The notice dated July 13, Treasury CS Ukur Yatani asked those submitting such comments to do so in writing by August 17, if they are to be considered – with the comments, also known as public participation, hoped to ensure income earned in any of the three countries is not subject to double taxation.
“The Government of Kenya wishes to enter into respective Agreements for the Avoidance of Double Taxation with respect to taxes on income (DTA) with the Government of the Republic of Singapore and the Government of Barbados. The National Treasury and Planning is spearheading the process on behalf of the Government of Kenya,” said CS Yatani in a statement.
The taxation treaty between the Kenyan government and the two nations will be applicable on income tax and corporate tax.
The current corporate tax rate applicable in Kenya is 30 per cent in the case of resident corporations such as limited liability companies – while a non-resident company with a permanent establishment in Kenya is taxed at 37.5 per cent.
An expatriate, who is resident in Kenya is liable to pay income tax – often charged at 30 per cent. An expatriate, who is not resident in Kenya, but who is employed by a person who is resident in Kenya or by a permanent establishment of a nonresident is also liable to income tax.
This brings to over 22 the number of countries Kenya has signed avoidance of double taxation agreements (DTAs) whose aim is to ensure efficient administration of tax as well as promote investments in both countries.
Other reasons why countries also enter into a treaty include eliminating tax evasion and illicit financial flows, which is meant to improve certainty for taxpayers and tax authorities in their international dealings.
Kenya has previously been urged to relook at some of the existing bilateral tax treaties it signed with foreign countries if it stands a better chance of repatriating some of the black money believed to be stashed abroad.
Maarten Hietland, a researcher and lecturer on corporate tax avoidance by multinational corporations in a previous interview with this writer challenged the country’s leadership to enter into Double Taxation Avoidance Agreements (DTAA) with tax havens in order to crack down on tax evaders, prevent money laundering as well as other tax-related offences.
“In order to adjust the level of taxation, there has to be a basis or reference to national law and treaties are about relieving, not imposing tax,” he said.
________________________________________
Required actions ::
A – Rewrite the paragraph beginning "An expatriate, who is resident in Kenya" from the passage on Kenya's tax agreements as a short bulleted list.
B – Do the following statements agree with the passage on Kenya's tax agreements? Answer yes or no for each, and quote the deciding words.
(i) Comments had to be submitted in writing by August 17.
(ii) A non-resident company with a permanent establishment in Kenya is taxed at 30 per cent.
(iii) The treaty will apply only to corporate tax.
C – Substitute "foreign worker" for "expatriate" throughout the stretch of the passage on Kenya's tax agreements from "The current corporate" through "in both countries.", and write out the result.
The records are separate from the passage on Kenya's tax agreements.
________________________________________
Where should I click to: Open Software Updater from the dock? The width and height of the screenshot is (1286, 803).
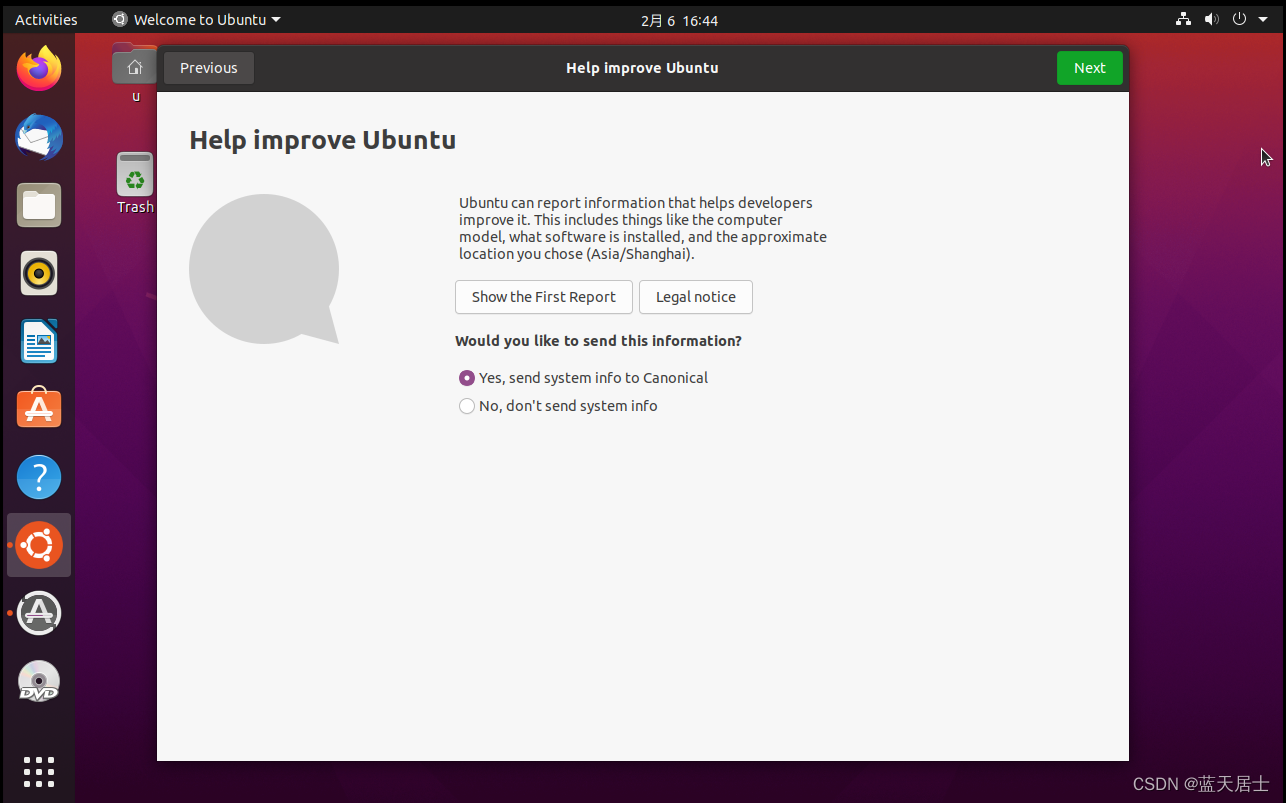coord(38,613)
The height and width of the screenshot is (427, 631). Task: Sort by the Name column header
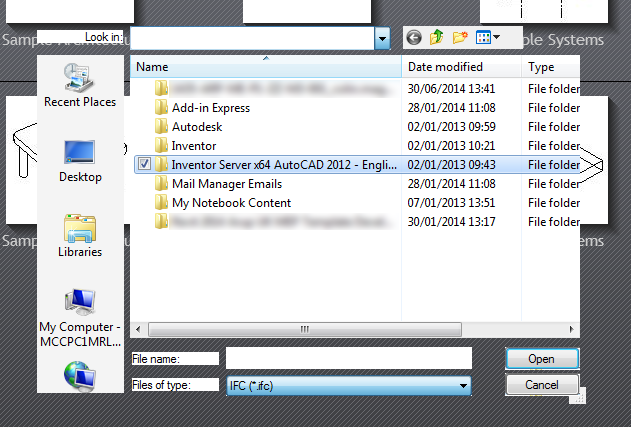pos(266,67)
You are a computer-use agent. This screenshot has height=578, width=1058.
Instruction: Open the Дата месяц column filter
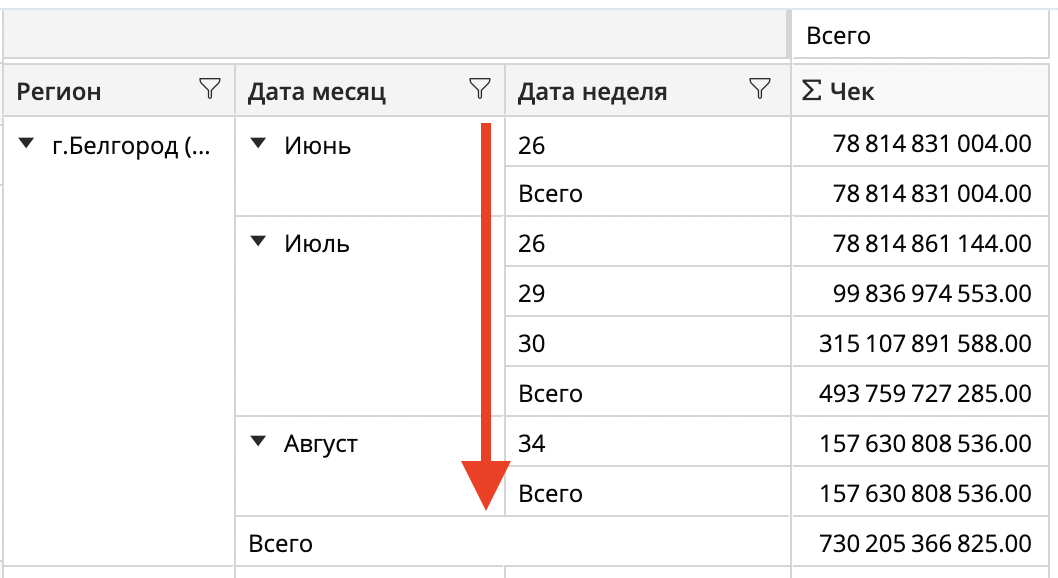[480, 90]
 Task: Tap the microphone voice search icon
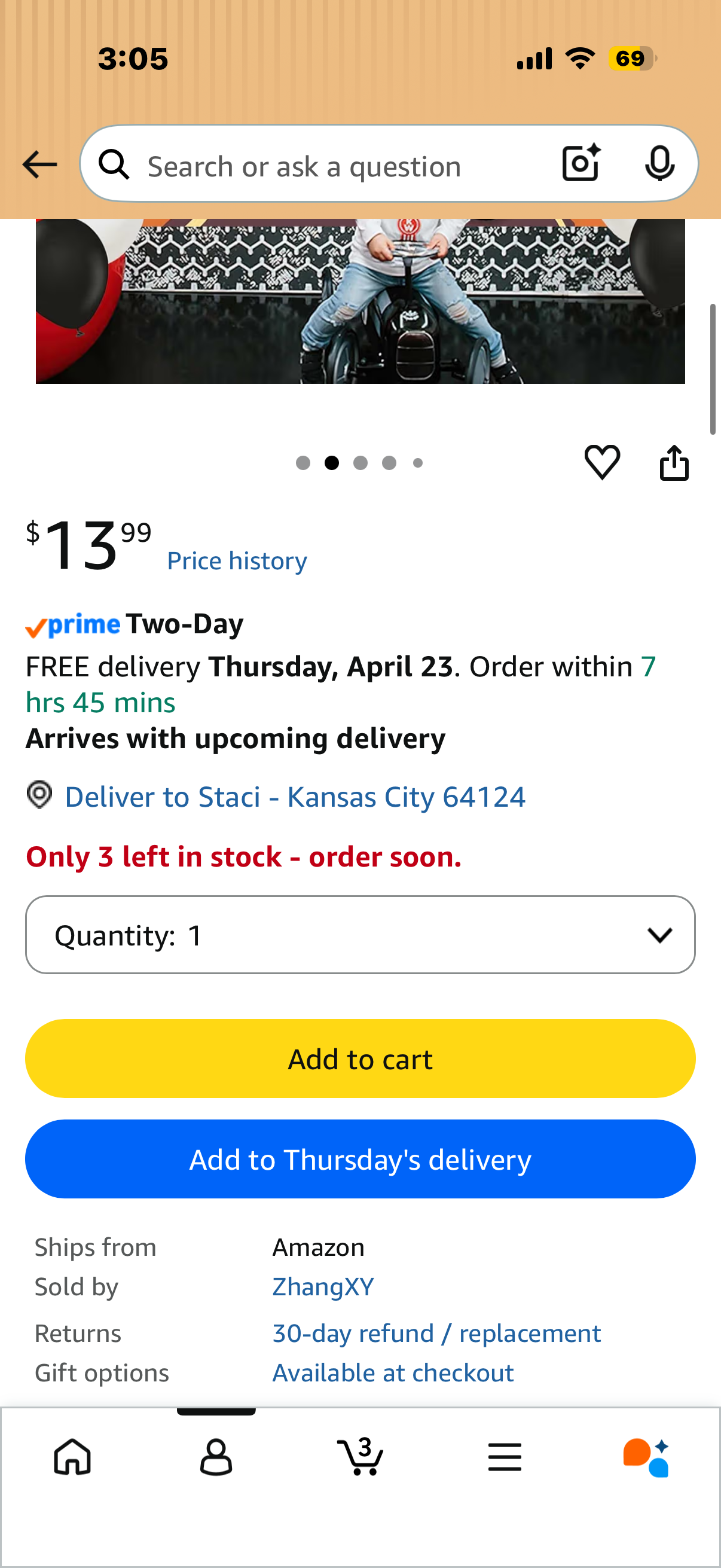point(659,163)
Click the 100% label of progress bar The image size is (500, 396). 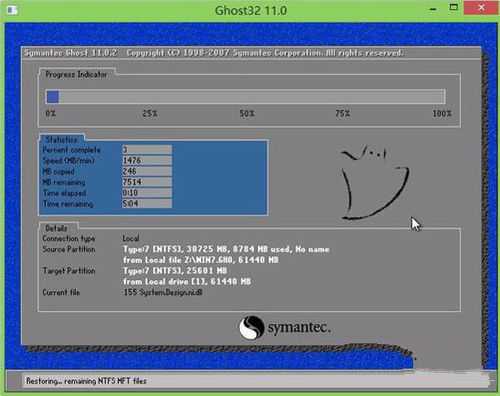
________________________________________
Per-task outputs ::
A –
- Expatriates resident in Kenya must pay income tax, often charged at 30 percent.
- Expatriates not resident in Kenya must also pay income tax if they are employed by a Kenyan resident or by a permanent establishment of a nonresident.

B –
(i) Yes: "asked those submitting such comments to do so in writing by August 17"
(ii) No: "a non-resident company with a permanent establishment in Kenya is taxed at 37.5 per cent"
(iii) No: "will be applicable on income tax and corporate tax"

C –
The current corporate tax rate applicable in Kenya is 30 per cent in the case of resident corporations such as limited liability companies – while a non-resident company with a permanent establishment in Kenya is taxed at 37.5 per cent.
An foreign worker, who is resident in Kenya is liable to pay income tax – often charged at 30 per cent. An foreign worker, who is not resident in Kenya, but who is employed by a person who is resident in Kenya or by a permanent establishment of a nonresident is also liable to income tax.
This brings to over 22 the number of countries Kenya has signed avoidance of double taxation agreements (DTAs) whose aim is to ensure efficient administration of tax as well as promote investments in both countries.